In today's time when there is a huge need to recycle waste and reduce the use of plastic, Rohit Mehra, Additional Commissioner in the Income Tax Department, has shown an inspiring path to follow when he used 70 tonnes of discarded plastic bottles to act as planting pots for vertical gardens in Ludhiana.
Aimed at reducing waste of plastic and also as an attempt to reduce air pollution, Mehra said under his instructions, the vertical gardens have come up in many places including schools, colleges, gurudwaras, churches, police stations, government offices and railway stations.
Speaking to news agency ANI on Sunday, Mehra said, “Using at least 70 tonnes of waste plastic bottles as pots, we have set up more than 500 vertical gardens at public places.”
Punjab: Using waste plastic, an IRS officer sets up Vertical Gardens to tackle air pollution in Ludhiana."Using at least 70 tonnes of waste plastic bottles as pots, we've set-up more than 500 vertical gardens at public places," says Rohit Mehra, Addl Commissioner, Income Tax pic.twitter.com/LN6BYjb6VU— ANI (@ANI) December 20, 2020
Speaking about what made him turn to this unique idea of using plastic, Mehra said he started thinking of the copious amount of plastic waste and pollution that plagues the cities when his child some 4 years ago, one fine day informed him that their school had declared holidays due to high air pollution. Mehra said he pondered how the situation has turned so bad that they cannot even breathe in fresh air and provide the same to their children. This made him take note of the worsening situation and he decided to do something about it.

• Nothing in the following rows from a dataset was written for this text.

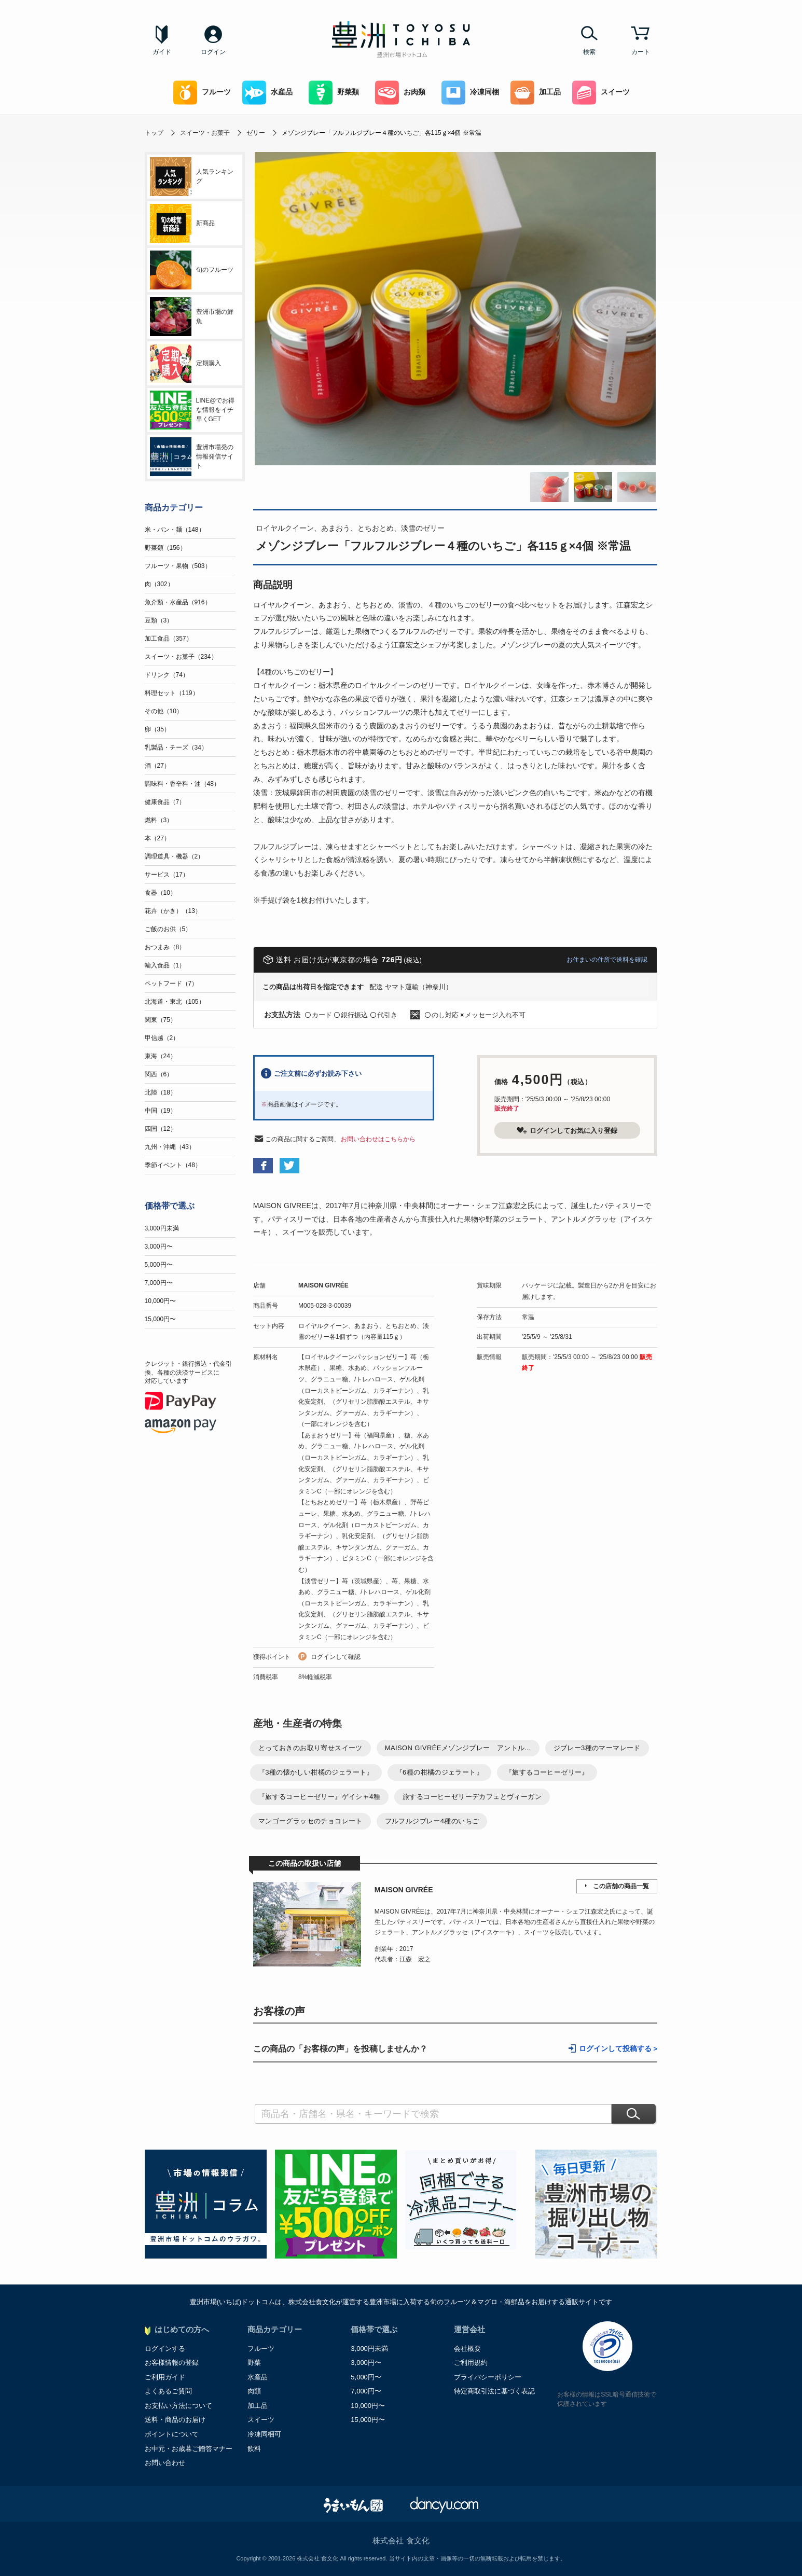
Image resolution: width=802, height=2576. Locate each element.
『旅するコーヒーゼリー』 (547, 1772)
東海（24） (160, 1056)
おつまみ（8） (165, 947)
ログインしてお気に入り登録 (567, 1130)
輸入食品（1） (165, 965)
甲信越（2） (162, 1038)
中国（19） (160, 1110)
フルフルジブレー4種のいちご (432, 1821)
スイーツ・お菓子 (205, 132)
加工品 (535, 92)
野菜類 (334, 92)
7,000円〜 (159, 1282)
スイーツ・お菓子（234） (181, 656)
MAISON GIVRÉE (323, 1285)
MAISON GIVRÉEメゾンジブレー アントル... (458, 1748)
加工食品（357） (168, 638)
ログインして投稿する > (618, 2049)
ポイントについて (172, 2434)
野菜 (254, 2362)
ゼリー (255, 132)
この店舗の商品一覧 (621, 1886)
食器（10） (160, 892)
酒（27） (157, 765)
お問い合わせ (165, 2463)
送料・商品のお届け (175, 2419)
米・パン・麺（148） (175, 529)
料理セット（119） (172, 693)
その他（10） (164, 711)
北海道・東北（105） (175, 1001)
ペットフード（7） (171, 983)
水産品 (267, 92)
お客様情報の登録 (172, 2362)
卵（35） (157, 729)
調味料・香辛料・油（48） (182, 783)
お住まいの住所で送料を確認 (606, 959)
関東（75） (160, 1019)
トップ (154, 132)
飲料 (254, 2449)
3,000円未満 (162, 1228)
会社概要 (467, 2348)
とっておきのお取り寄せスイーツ (310, 1748)
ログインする (165, 2348)
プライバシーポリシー (487, 2377)
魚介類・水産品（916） (178, 602)
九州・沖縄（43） (170, 1147)
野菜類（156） (165, 547)
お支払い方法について (178, 2405)
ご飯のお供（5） (168, 929)
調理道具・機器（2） (174, 856)
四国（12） (160, 1128)
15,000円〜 (160, 1319)
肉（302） (159, 584)
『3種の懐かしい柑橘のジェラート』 (316, 1772)
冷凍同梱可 (264, 2434)
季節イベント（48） (173, 1165)
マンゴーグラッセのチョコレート (310, 1821)
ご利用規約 (471, 2362)
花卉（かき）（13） (173, 911)
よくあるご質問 (168, 2391)
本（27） (157, 838)
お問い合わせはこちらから (378, 1139)
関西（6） (159, 1074)
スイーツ (601, 92)
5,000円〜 (159, 1264)
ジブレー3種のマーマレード (597, 1748)
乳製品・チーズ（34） (176, 747)
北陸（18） (160, 1092)
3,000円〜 (159, 1246)
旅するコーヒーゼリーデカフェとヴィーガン (472, 1797)
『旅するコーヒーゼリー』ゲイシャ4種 (319, 1797)
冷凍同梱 (470, 92)
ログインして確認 (336, 1656)
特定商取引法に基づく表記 (494, 2391)
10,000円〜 (160, 1301)
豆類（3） (159, 620)
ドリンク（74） (167, 674)
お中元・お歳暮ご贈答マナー (188, 2449)
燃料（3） (159, 820)
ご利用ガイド (165, 2377)
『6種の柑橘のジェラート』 (439, 1772)
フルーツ (202, 92)
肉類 (254, 2391)
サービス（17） (167, 874)
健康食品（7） (165, 802)
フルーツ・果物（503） (178, 566)
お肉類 (400, 92)
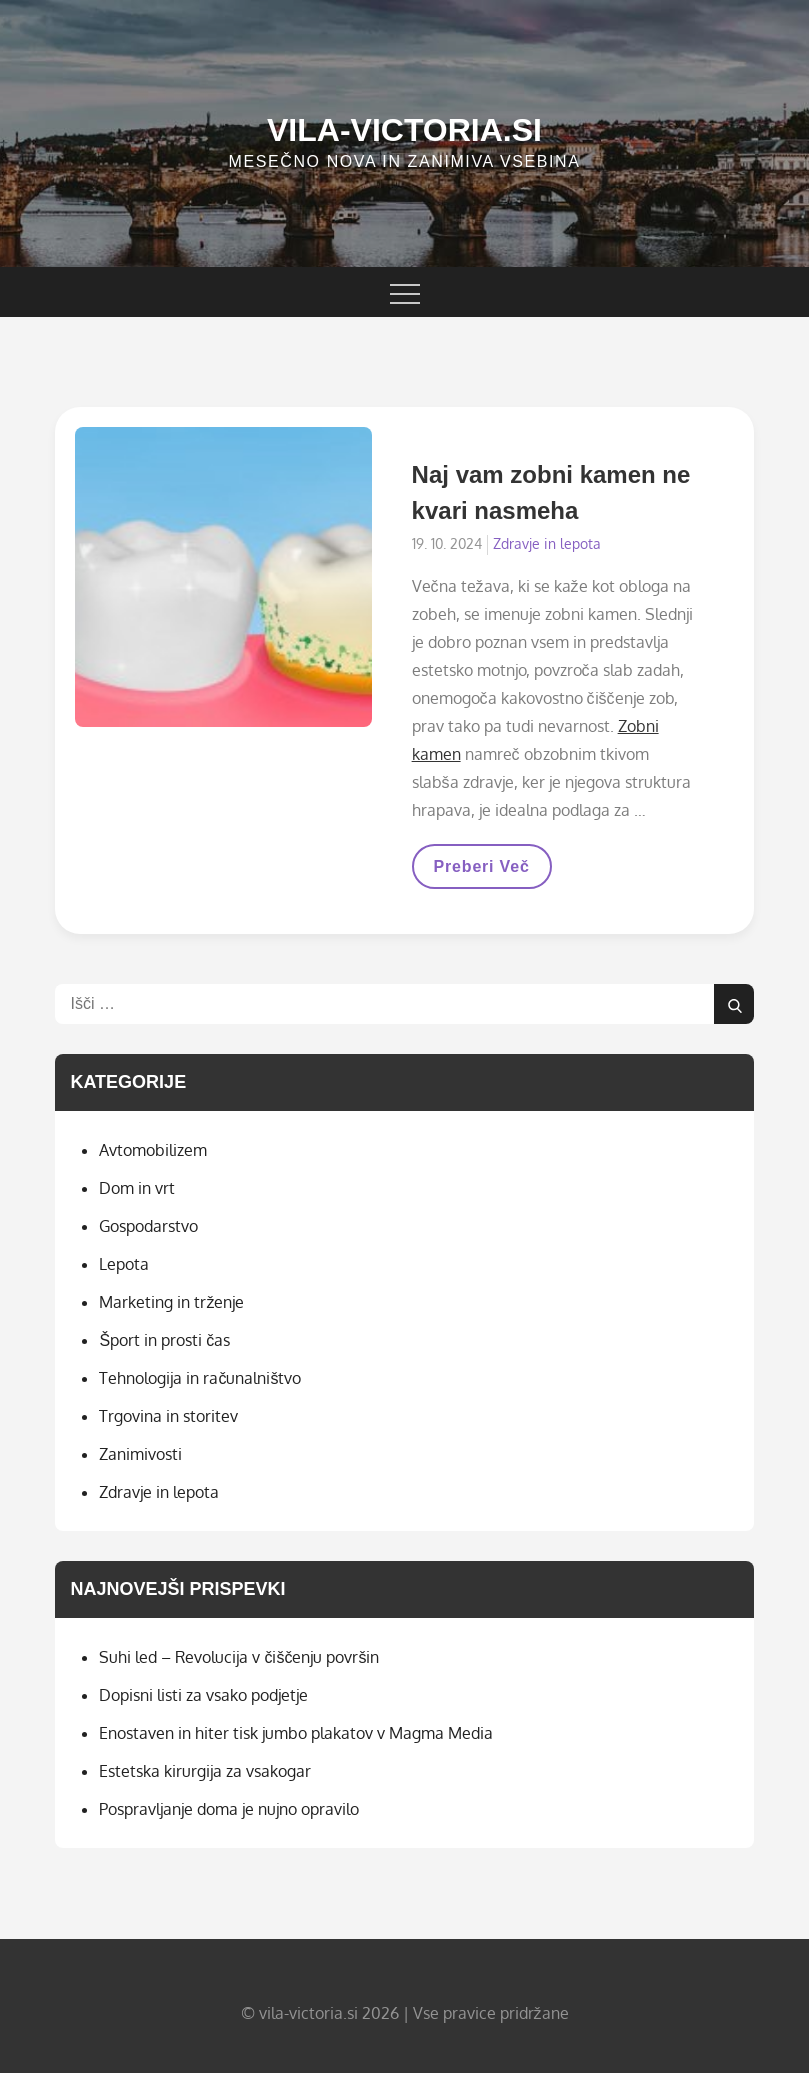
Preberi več (481, 873)
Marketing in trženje (171, 1302)
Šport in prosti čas (164, 1340)
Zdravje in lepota (547, 543)
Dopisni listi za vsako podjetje (203, 1695)
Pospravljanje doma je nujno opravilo (229, 1809)
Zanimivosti (140, 1454)
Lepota (124, 1264)
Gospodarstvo (148, 1226)
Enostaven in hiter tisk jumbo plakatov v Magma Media (296, 1733)
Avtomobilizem (153, 1150)
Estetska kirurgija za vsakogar (205, 1771)
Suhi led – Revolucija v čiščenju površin (239, 1657)
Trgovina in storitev (168, 1416)
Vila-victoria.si (404, 130)
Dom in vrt (137, 1188)
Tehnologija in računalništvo (200, 1378)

Mehra, who is know as the Green Man of Ludhiana due to his conservation work at the trees, has also created 25 mini forests ranging between 500 sq feet to 4 acres in 2 years, along with the vertical gardens. To broaden his understanding of quick growing of trees, he studied ancient Indian texts like the Vrikshayurveda that talks about the science of growing plants and forest. He also stumbled across the Japanese technique of Miyawaki.
He added, “It is a cost-effective and space-efficient solution for urban greenery. The vertical gardens also save the environment as you reuse plastic wastes as pots. Thanks to drip irrigation, these gardens save 92 per cent water."
Mehra said that after the establishment of the vertical gardens, they had checked the air quality index (AQI) of the city by a scientist associated with the Punjab Agricultural University and found a 75 per cent reduction in air pollution, thus making their venture a success.